▶ [HOW TO COMPLETE THIS TASK]
Although the records contain pictures, print none of them; print exactly the lines from the one with "Click the Reports toolbar icon" through the last line.

- - - - - - -

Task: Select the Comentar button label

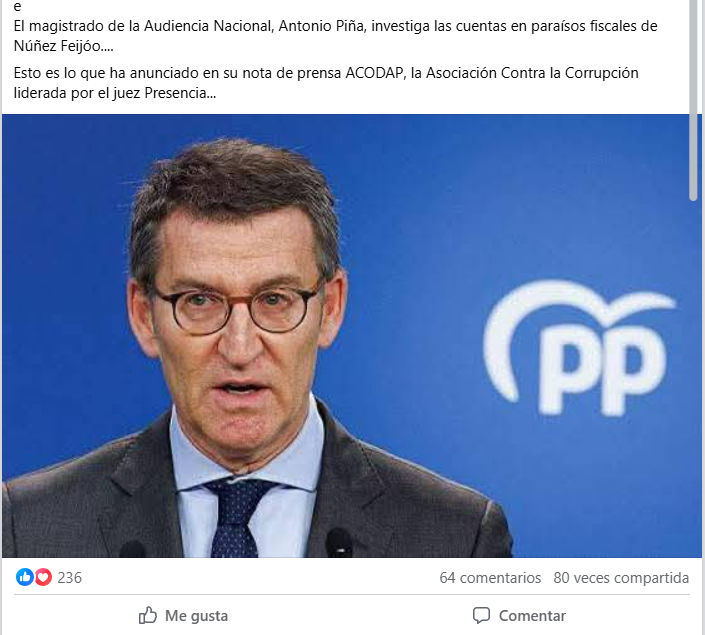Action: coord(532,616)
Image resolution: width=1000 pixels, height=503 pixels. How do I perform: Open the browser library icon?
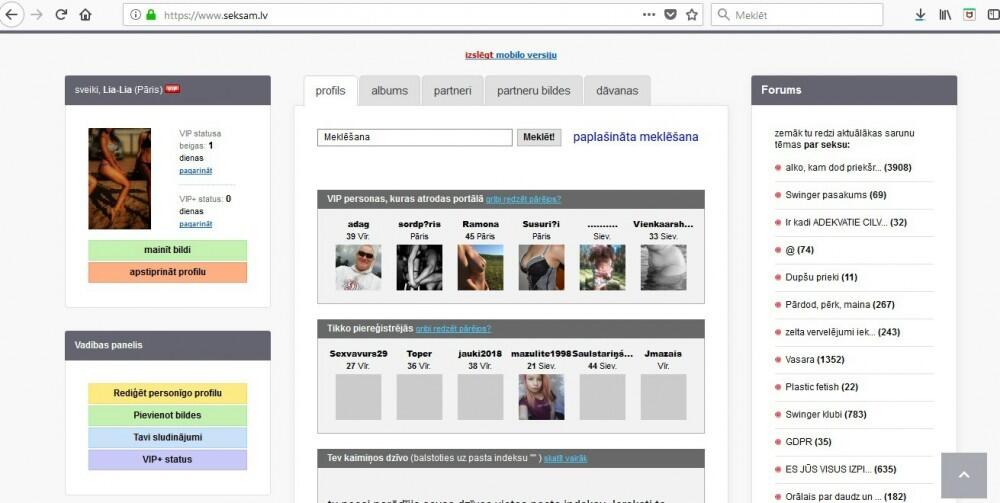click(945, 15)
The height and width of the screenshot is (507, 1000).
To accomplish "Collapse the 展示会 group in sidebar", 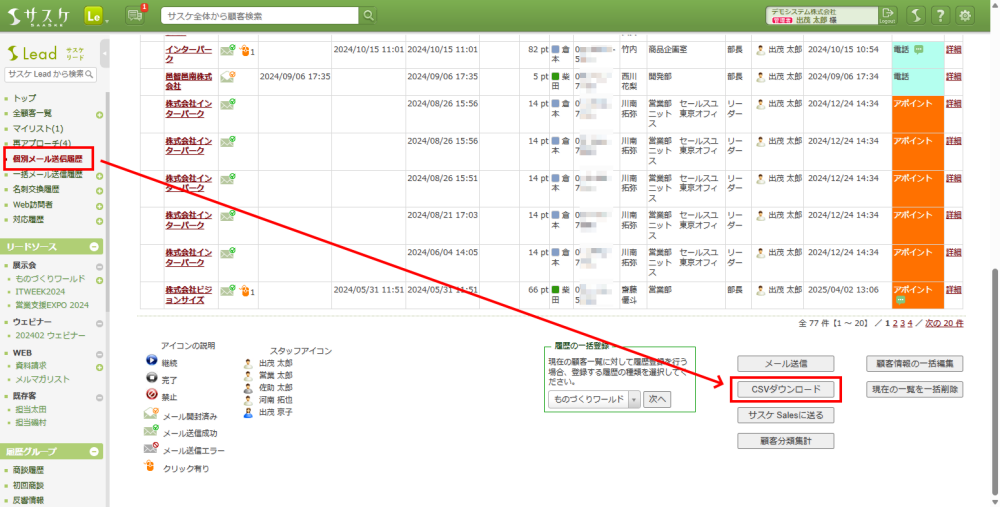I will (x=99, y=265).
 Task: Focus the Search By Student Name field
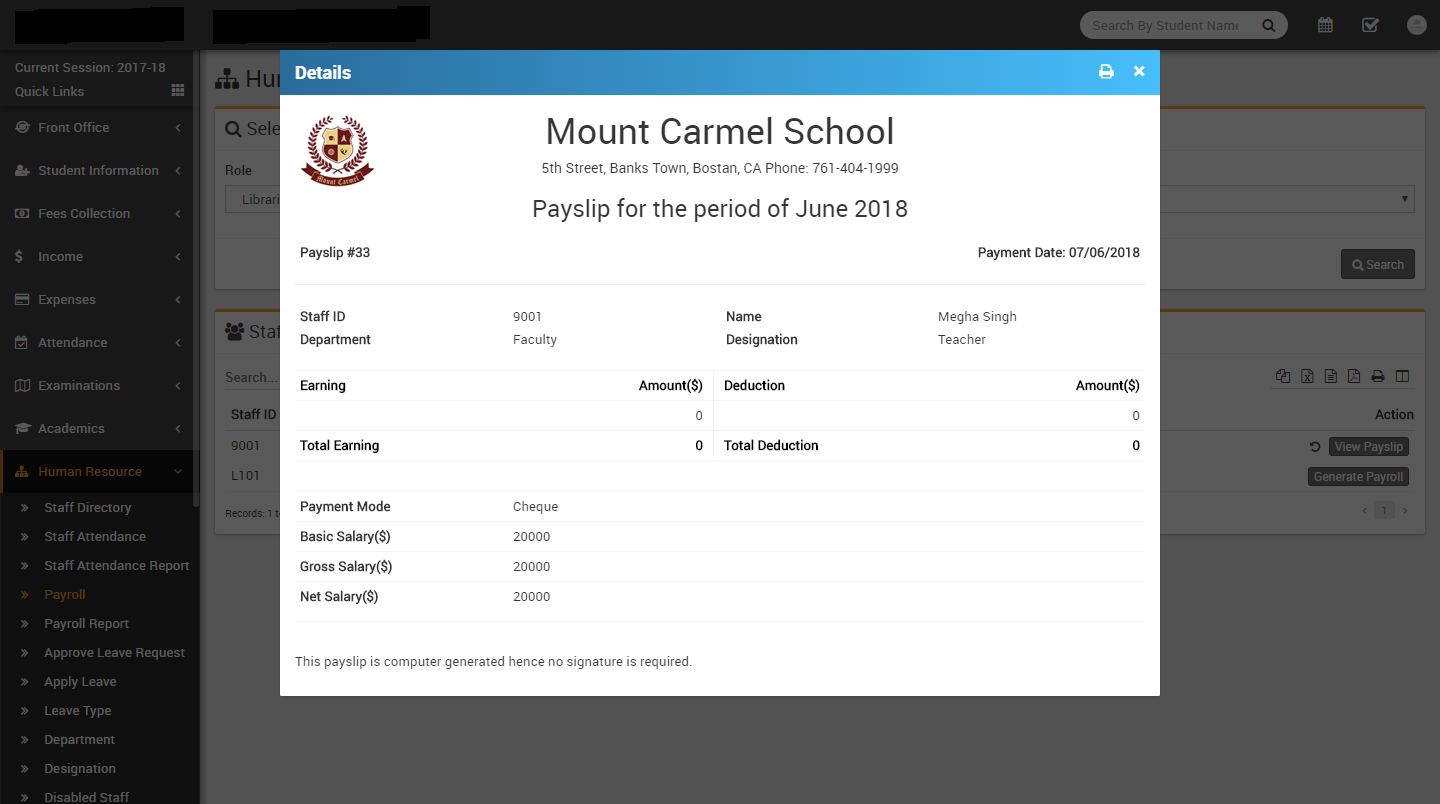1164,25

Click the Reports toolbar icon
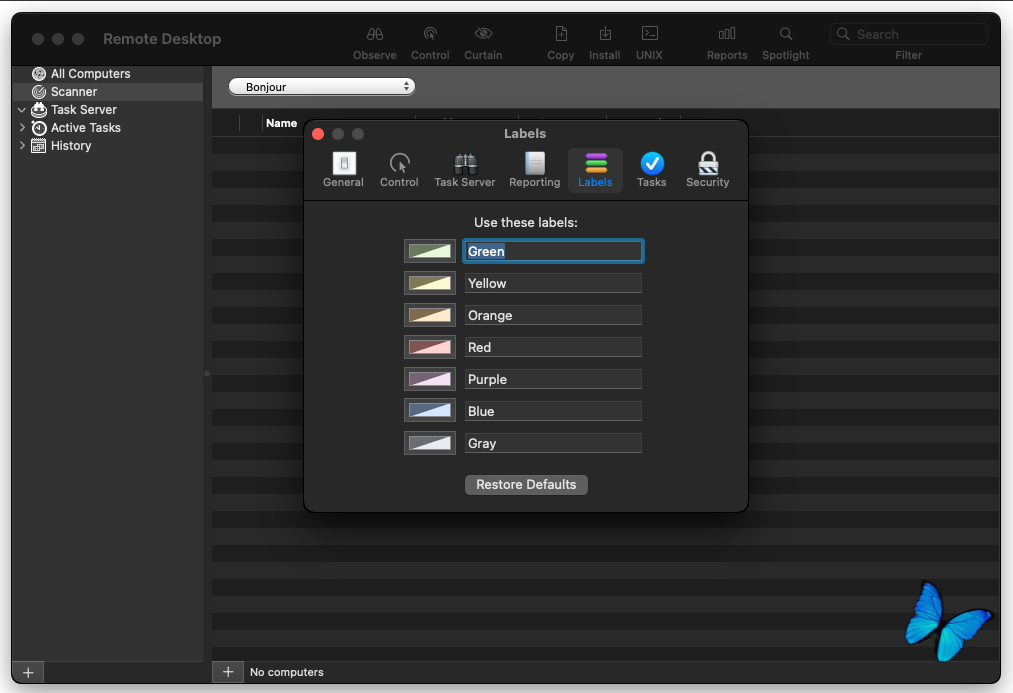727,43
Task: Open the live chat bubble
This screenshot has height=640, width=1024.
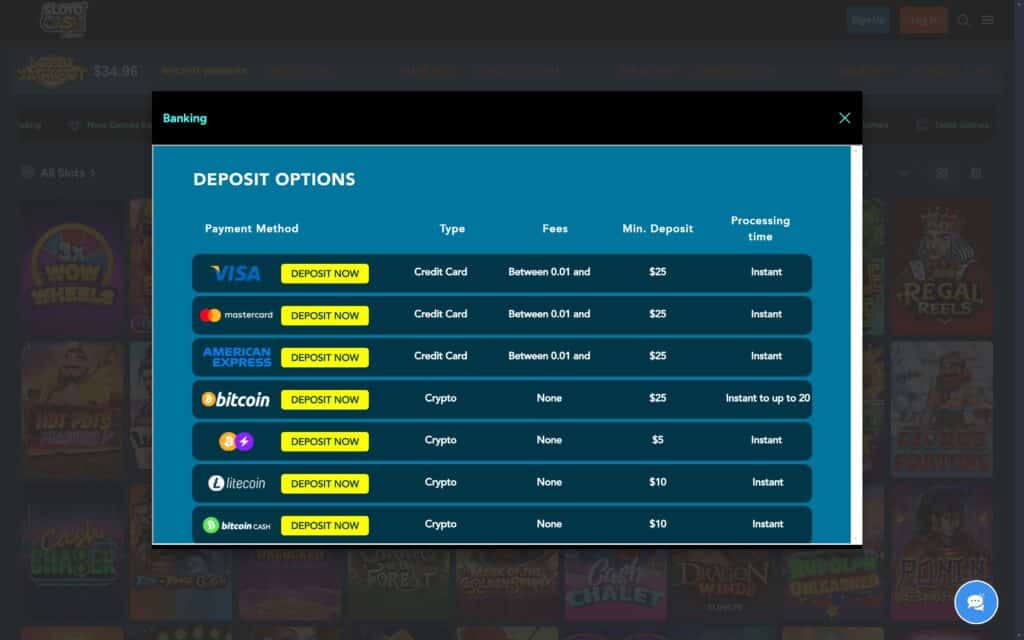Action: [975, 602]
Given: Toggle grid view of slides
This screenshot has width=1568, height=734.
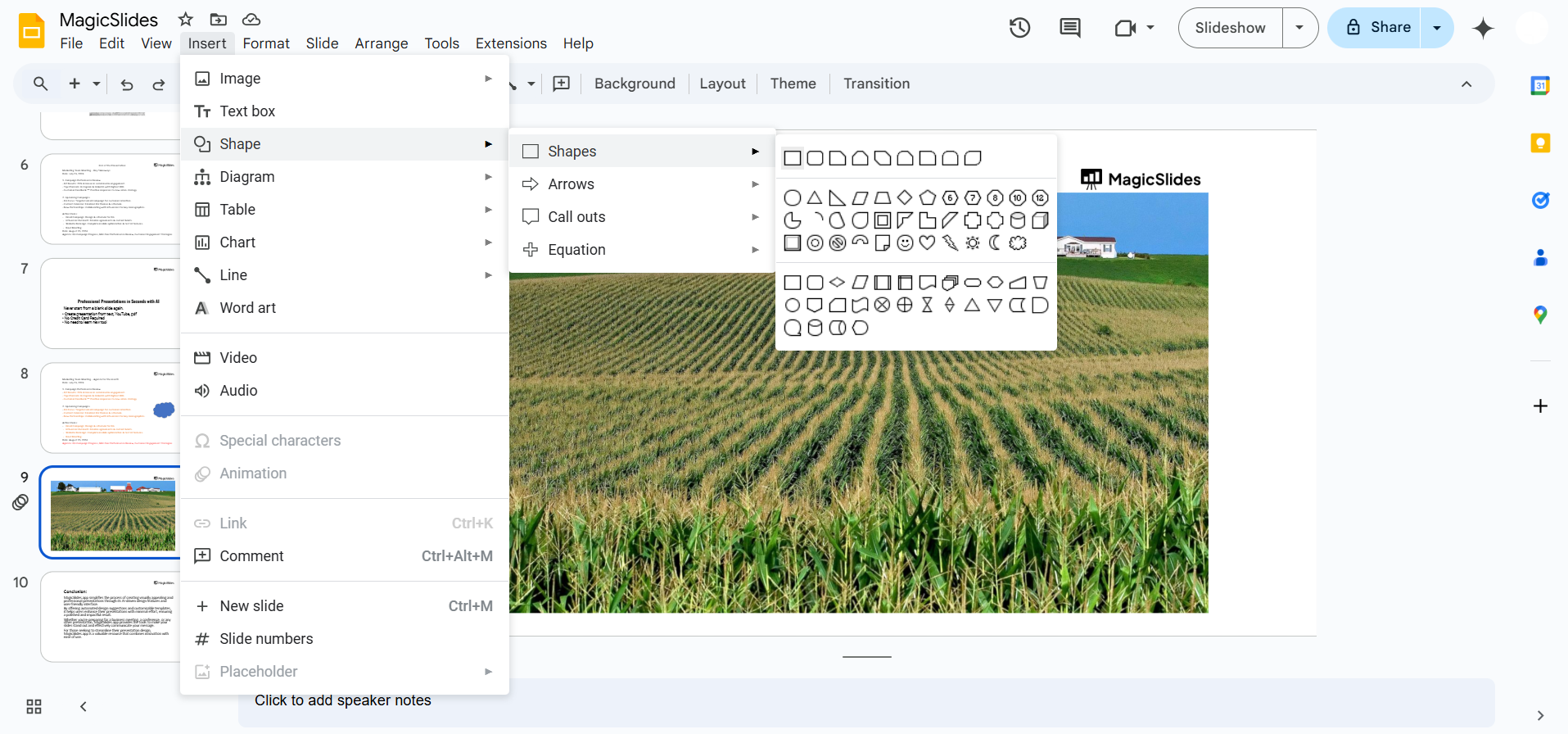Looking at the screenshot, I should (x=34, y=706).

- - - - - - -

▶ [ANSWER TO THE EXERCISE]
Click the Reports toolbar icon
727,43
Task: Open the live chat bubble
This screenshot has height=640, width=1024.
Action: [975, 602]
Given: Toggle grid view of slides
This screenshot has width=1568, height=734.
Looking at the screenshot, I should (x=34, y=706).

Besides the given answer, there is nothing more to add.